◆ **Exercise description**
An exact copy of all the data is the expected answer.

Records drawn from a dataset
• • • • • • •

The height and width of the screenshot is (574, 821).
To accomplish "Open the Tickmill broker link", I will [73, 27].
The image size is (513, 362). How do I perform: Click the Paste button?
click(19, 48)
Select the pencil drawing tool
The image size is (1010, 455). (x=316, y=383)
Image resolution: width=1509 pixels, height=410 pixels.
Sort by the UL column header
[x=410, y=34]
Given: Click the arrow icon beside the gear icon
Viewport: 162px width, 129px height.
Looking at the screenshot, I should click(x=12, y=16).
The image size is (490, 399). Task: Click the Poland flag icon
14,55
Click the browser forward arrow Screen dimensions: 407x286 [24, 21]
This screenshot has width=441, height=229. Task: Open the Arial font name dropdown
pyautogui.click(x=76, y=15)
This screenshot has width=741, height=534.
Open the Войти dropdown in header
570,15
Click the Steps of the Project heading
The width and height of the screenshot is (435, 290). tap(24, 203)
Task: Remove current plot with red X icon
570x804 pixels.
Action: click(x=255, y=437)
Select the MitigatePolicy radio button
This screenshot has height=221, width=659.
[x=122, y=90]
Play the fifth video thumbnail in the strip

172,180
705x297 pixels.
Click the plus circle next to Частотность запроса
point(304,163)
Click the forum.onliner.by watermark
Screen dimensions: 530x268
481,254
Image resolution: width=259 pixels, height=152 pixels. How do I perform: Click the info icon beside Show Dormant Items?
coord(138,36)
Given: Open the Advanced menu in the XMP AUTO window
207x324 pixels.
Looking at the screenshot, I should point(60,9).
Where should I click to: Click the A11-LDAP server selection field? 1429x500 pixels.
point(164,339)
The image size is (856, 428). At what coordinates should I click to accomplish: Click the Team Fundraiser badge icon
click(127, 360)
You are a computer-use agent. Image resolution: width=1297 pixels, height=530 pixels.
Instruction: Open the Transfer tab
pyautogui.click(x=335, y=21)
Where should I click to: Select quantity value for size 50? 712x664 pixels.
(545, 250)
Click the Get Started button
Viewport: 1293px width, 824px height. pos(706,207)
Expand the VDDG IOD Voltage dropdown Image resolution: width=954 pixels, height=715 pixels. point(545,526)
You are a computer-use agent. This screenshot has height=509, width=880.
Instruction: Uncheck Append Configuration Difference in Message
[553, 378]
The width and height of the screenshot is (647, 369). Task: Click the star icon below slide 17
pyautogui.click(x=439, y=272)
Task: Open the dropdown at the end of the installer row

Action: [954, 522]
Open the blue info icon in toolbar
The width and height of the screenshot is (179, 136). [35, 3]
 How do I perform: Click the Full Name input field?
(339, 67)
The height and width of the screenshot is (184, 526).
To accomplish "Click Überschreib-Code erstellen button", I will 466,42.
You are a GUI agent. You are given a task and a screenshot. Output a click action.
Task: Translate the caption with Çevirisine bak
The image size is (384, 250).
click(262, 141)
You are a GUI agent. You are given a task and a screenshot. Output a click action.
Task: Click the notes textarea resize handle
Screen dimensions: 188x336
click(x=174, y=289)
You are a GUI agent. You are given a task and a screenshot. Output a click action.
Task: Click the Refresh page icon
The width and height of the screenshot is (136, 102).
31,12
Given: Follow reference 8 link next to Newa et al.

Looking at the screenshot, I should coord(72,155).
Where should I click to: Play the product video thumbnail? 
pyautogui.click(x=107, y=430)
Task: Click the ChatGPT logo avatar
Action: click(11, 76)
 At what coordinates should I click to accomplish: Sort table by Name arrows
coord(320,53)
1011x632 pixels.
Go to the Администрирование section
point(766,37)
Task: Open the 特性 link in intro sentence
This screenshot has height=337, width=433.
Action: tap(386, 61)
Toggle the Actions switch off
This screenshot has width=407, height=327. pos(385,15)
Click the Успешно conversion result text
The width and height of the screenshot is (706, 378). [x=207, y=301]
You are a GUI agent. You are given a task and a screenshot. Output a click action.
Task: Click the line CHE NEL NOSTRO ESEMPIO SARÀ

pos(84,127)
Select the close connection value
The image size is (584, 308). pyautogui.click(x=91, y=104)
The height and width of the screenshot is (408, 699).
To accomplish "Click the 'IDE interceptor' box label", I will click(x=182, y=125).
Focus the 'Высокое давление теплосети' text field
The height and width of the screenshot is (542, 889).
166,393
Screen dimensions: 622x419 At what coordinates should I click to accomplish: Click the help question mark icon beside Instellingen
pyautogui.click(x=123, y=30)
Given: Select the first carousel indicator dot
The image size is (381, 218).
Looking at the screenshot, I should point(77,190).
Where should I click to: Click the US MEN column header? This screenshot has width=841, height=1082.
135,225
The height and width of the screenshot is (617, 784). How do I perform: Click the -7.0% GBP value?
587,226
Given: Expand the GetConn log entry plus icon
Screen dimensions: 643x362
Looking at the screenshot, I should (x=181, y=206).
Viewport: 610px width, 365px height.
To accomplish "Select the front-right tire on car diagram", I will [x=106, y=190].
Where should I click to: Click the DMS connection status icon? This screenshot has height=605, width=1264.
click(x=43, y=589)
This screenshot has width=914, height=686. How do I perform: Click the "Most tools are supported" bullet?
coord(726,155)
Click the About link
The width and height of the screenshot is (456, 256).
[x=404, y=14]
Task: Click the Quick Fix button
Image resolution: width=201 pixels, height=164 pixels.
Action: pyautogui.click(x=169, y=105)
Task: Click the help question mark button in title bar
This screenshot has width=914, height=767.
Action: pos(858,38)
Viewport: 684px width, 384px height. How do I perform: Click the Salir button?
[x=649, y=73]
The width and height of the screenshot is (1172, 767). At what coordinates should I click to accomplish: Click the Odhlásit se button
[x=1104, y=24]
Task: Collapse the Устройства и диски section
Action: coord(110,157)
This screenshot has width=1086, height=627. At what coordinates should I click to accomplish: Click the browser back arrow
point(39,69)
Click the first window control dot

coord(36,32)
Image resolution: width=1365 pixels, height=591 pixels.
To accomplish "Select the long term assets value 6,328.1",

• • • • • • •

◆ **The completed task**
The height and width of the screenshot is (574, 821).
To accomplish "Open the Tickmill broker link", I will [73, 27].
The image size is (513, 362). How do I perform: Click the Paste button?
click(19, 48)
Select the pencil drawing tool
The image size is (1010, 455). (x=316, y=383)
Image resolution: width=1509 pixels, height=410 pixels.
Sort by the UL column header
[x=410, y=34]
Given: Click the arrow icon beside the gear icon
Viewport: 162px width, 129px height.
Looking at the screenshot, I should click(x=12, y=16).
The image size is (490, 399). Task: Click the Poland flag icon
14,55
Click the browser forward arrow Screen dimensions: 407x286 [24, 21]
This screenshot has width=441, height=229. Task: Open the Arial font name dropdown
pyautogui.click(x=76, y=15)
This screenshot has width=741, height=534.
Open the Войти dropdown in header
570,15
Click the Steps of the Project heading
The width and height of the screenshot is (435, 290). tap(24, 203)
Task: Remove current plot with red X icon
570x804 pixels.
Action: click(x=255, y=437)
Select the MitigatePolicy radio button
This screenshot has height=221, width=659.
[x=122, y=90]
Play the fifth video thumbnail in the strip

172,180
705x297 pixels.
Click the plus circle next to Частотность запроса
point(304,163)
Click the forum.onliner.by watermark
Screen dimensions: 530x268
481,254
Image resolution: width=259 pixels, height=152 pixels. How do I perform: Click the info icon beside Show Dormant Items?
coord(138,36)
Given: Open the Advanced menu in the XMP AUTO window
207x324 pixels.
Looking at the screenshot, I should point(60,9).
Where should I click to: Click the A11-LDAP server selection field? 1429x500 pixels.
point(164,339)
The image size is (856, 428). At what coordinates should I click to accomplish: Click the Team Fundraiser badge icon
click(127, 360)
You are a computer-use agent. Image resolution: width=1297 pixels, height=530 pixels.
Instruction: Open the Transfer tab
pyautogui.click(x=335, y=21)
Where should I click to: Select quantity value for size 50? 712x664 pixels.
(545, 250)
Click the Get Started button
Viewport: 1293px width, 824px height. pos(706,207)
Expand the VDDG IOD Voltage dropdown Image resolution: width=954 pixels, height=715 pixels. point(545,526)
You are a computer-use agent. This screenshot has height=509, width=880.
Instruction: Uncheck Append Configuration Difference in Message
[553, 378]
The width and height of the screenshot is (647, 369). Task: Click the star icon below slide 17
pyautogui.click(x=439, y=272)
Task: Open the dropdown at the end of the installer row

Action: [954, 522]
Open the blue info icon in toolbar
The width and height of the screenshot is (179, 136). [35, 3]
 How do I perform: Click the Full Name input field?
(339, 67)
The height and width of the screenshot is (184, 526).
To accomplish "Click Überschreib-Code erstellen button", I will 466,42.
You are a GUI agent. You are given a task and a screenshot. Output a click action.
Task: Translate the caption with Çevirisine bak
The image size is (384, 250).
click(262, 141)
You are a GUI agent. You are given a task and a screenshot. Output a click action.
Task: Click the notes textarea resize handle
Screen dimensions: 188x336
click(x=174, y=289)
You are a GUI agent. You are given a task and a screenshot. Output a click action.
Task: Click the Refresh page icon
The width and height of the screenshot is (136, 102).
31,12
Given: Follow reference 8 link next to Newa et al.

Looking at the screenshot, I should coord(72,155).
Where should I click to: Play the product video thumbnail? 
pyautogui.click(x=107, y=430)
Task: Click the ChatGPT logo avatar
Action: click(11, 76)
 At what coordinates should I click to accomplish: Sort table by Name arrows
coord(320,53)
1011x632 pixels.
Go to the Администрирование section
point(766,37)
Task: Open the 特性 link in intro sentence
This screenshot has height=337, width=433.
Action: tap(386, 61)
Toggle the Actions switch off
This screenshot has width=407, height=327. pos(385,15)
Click the Успешно conversion result text
The width and height of the screenshot is (706, 378). [x=207, y=301]
You are a GUI agent. You are given a task and a screenshot. Output a click action.
Task: Click the line CHE NEL NOSTRO ESEMPIO SARÀ

pos(84,127)
Select the close connection value
The image size is (584, 308). pyautogui.click(x=91, y=104)
The height and width of the screenshot is (408, 699).
To accomplish "Click the 'IDE interceptor' box label", I will click(x=182, y=125).
Focus the 'Высокое давление теплосети' text field
The height and width of the screenshot is (542, 889).
166,393
Screen dimensions: 622x419 At what coordinates should I click to accomplish: Click the help question mark icon beside Instellingen
pyautogui.click(x=123, y=30)
Given: Select the first carousel indicator dot
The image size is (381, 218).
Looking at the screenshot, I should point(77,190).
Where should I click to: Click the US MEN column header? This screenshot has width=841, height=1082.
135,225
The height and width of the screenshot is (617, 784). How do I perform: Click the -7.0% GBP value?
587,226
Given: Expand the GetConn log entry plus icon
Screen dimensions: 643x362
Looking at the screenshot, I should (x=181, y=206).
Viewport: 610px width, 365px height.
To accomplish "Select the front-right tire on car diagram", I will [x=106, y=190].
Where should I click to: Click the DMS connection status icon? This screenshot has height=605, width=1264.
click(x=43, y=589)
This screenshot has width=914, height=686. How do I perform: Click the "Most tools are supported" bullet?
coord(726,155)
Click the About link
The width and height of the screenshot is (456, 256).
[x=404, y=14]
Task: Click the Quick Fix button
Image resolution: width=201 pixels, height=164 pixels.
Action: pyautogui.click(x=169, y=105)
Task: Click the help question mark button in title bar
This screenshot has width=914, height=767.
Action: pos(858,38)
Viewport: 684px width, 384px height. How do I perform: Click the Salir button?
[x=649, y=73]
The width and height of the screenshot is (1172, 767). At what coordinates should I click to accomplish: Click the Odhlásit se button
[x=1104, y=24]
Task: Collapse the Устройства и диски section
Action: coord(110,157)
This screenshot has width=1086, height=627. At what coordinates should I click to accomplish: Click the browser back arrow
point(39,69)
Click the first window control dot

coord(36,32)
Image resolution: width=1365 pixels, height=591 pixels.
To accomplish "Select the long term assets value 6,328.1",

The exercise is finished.